*DIRECTIONS*.
Can you reproduce the items below word for word, without altering anything?

*DATA ROWS*.
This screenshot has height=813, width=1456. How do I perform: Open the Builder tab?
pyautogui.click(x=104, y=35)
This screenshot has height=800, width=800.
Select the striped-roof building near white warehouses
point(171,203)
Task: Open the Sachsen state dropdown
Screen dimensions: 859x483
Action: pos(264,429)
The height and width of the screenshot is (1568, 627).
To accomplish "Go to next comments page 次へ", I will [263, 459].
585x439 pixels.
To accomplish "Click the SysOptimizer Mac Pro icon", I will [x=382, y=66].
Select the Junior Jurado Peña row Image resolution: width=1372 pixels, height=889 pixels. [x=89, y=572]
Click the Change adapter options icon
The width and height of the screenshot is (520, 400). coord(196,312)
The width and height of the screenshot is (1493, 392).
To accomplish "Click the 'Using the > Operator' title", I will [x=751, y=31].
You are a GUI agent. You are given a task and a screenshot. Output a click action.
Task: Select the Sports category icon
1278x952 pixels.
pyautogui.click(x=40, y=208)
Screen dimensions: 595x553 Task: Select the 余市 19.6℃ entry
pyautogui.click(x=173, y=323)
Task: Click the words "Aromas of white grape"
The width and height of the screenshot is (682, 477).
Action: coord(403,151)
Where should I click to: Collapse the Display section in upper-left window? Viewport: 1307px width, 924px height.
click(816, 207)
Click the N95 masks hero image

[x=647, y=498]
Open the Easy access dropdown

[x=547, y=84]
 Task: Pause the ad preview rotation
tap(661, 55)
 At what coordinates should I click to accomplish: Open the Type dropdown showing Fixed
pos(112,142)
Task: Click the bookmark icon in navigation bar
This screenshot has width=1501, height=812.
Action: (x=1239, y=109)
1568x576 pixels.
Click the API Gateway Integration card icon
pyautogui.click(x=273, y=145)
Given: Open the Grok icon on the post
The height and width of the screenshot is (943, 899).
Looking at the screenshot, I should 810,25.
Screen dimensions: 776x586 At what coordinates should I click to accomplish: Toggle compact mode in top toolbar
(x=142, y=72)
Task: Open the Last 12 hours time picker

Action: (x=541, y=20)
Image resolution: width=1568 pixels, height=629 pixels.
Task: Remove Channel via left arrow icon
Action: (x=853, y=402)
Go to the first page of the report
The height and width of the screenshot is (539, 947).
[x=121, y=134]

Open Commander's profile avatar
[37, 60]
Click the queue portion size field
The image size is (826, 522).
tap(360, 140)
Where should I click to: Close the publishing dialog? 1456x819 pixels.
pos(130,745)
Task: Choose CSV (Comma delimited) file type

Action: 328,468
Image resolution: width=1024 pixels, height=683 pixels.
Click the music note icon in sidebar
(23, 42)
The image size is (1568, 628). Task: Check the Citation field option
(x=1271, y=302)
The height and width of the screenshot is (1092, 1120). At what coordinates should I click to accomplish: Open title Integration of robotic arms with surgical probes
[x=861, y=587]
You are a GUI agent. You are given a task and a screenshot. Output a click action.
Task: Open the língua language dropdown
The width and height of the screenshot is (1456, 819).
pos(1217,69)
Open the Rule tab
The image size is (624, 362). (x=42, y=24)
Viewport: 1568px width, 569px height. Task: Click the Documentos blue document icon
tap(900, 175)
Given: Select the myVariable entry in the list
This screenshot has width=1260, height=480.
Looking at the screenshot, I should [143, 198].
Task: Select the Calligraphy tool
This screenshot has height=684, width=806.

*EXERCISE SOLUTION*.
This screenshot has height=813, width=1456. How do I perform: Open the Builder tab?
pyautogui.click(x=104, y=35)
This screenshot has height=800, width=800.
Select the striped-roof building near white warehouses
point(171,203)
Task: Open the Sachsen state dropdown
Screen dimensions: 859x483
Action: pos(264,429)
The height and width of the screenshot is (1568, 627).
To accomplish "Go to next comments page 次へ", I will [263, 459].
585x439 pixels.
To accomplish "Click the SysOptimizer Mac Pro icon", I will [x=382, y=66].
Select the Junior Jurado Peña row Image resolution: width=1372 pixels, height=889 pixels. [x=89, y=572]
Click the Change adapter options icon
The width and height of the screenshot is (520, 400). coord(196,312)
The width and height of the screenshot is (1493, 392).
To accomplish "Click the 'Using the > Operator' title", I will [x=751, y=31].
You are a GUI agent. You are given a task and a screenshot. Output a click action.
Task: Select the Sports category icon
1278x952 pixels.
pyautogui.click(x=40, y=208)
Screen dimensions: 595x553 Task: Select the 余市 19.6℃ entry
pyautogui.click(x=173, y=323)
Task: Click the words "Aromas of white grape"
The width and height of the screenshot is (682, 477).
Action: coord(403,151)
Where should I click to: Collapse the Display section in upper-left window? Viewport: 1307px width, 924px height.
click(816, 207)
Click the N95 masks hero image

[x=647, y=498]
Open the Easy access dropdown

[x=547, y=84]
 Task: Pause the ad preview rotation
tap(661, 55)
 At what coordinates should I click to accomplish: Open the Type dropdown showing Fixed
pos(112,142)
Task: Click the bookmark icon in navigation bar
This screenshot has width=1501, height=812.
Action: (x=1239, y=109)
1568x576 pixels.
Click the API Gateway Integration card icon
pyautogui.click(x=273, y=145)
Given: Open the Grok icon on the post
The height and width of the screenshot is (943, 899).
Looking at the screenshot, I should 810,25.
Screen dimensions: 776x586 At what coordinates should I click to accomplish: Toggle compact mode in top toolbar
(x=142, y=72)
Task: Open the Last 12 hours time picker

Action: (x=541, y=20)
Image resolution: width=1568 pixels, height=629 pixels.
Task: Remove Channel via left arrow icon
Action: (x=853, y=402)
Go to the first page of the report
The height and width of the screenshot is (539, 947).
[x=121, y=134]

Open Commander's profile avatar
[37, 60]
Click the queue portion size field
The image size is (826, 522).
tap(360, 140)
Where should I click to: Close the publishing dialog? 1456x819 pixels.
pos(130,745)
Task: Choose CSV (Comma delimited) file type

Action: 328,468
Image resolution: width=1024 pixels, height=683 pixels.
Click the music note icon in sidebar
(23, 42)
The image size is (1568, 628). Task: Check the Citation field option
(x=1271, y=302)
The height and width of the screenshot is (1092, 1120). At what coordinates should I click to accomplish: Open title Integration of robotic arms with surgical probes
[x=861, y=587]
You are a GUI agent. You are given a task and a screenshot. Output a click action.
Task: Open the língua language dropdown
The width and height of the screenshot is (1456, 819).
pos(1217,69)
Open the Rule tab
The image size is (624, 362). (x=42, y=24)
Viewport: 1568px width, 569px height. Task: Click the Documentos blue document icon
tap(900, 175)
Given: Select the myVariable entry in the list
This screenshot has width=1260, height=480.
Looking at the screenshot, I should [143, 198].
Task: Select the Calligraphy tool
This screenshot has height=684, width=806.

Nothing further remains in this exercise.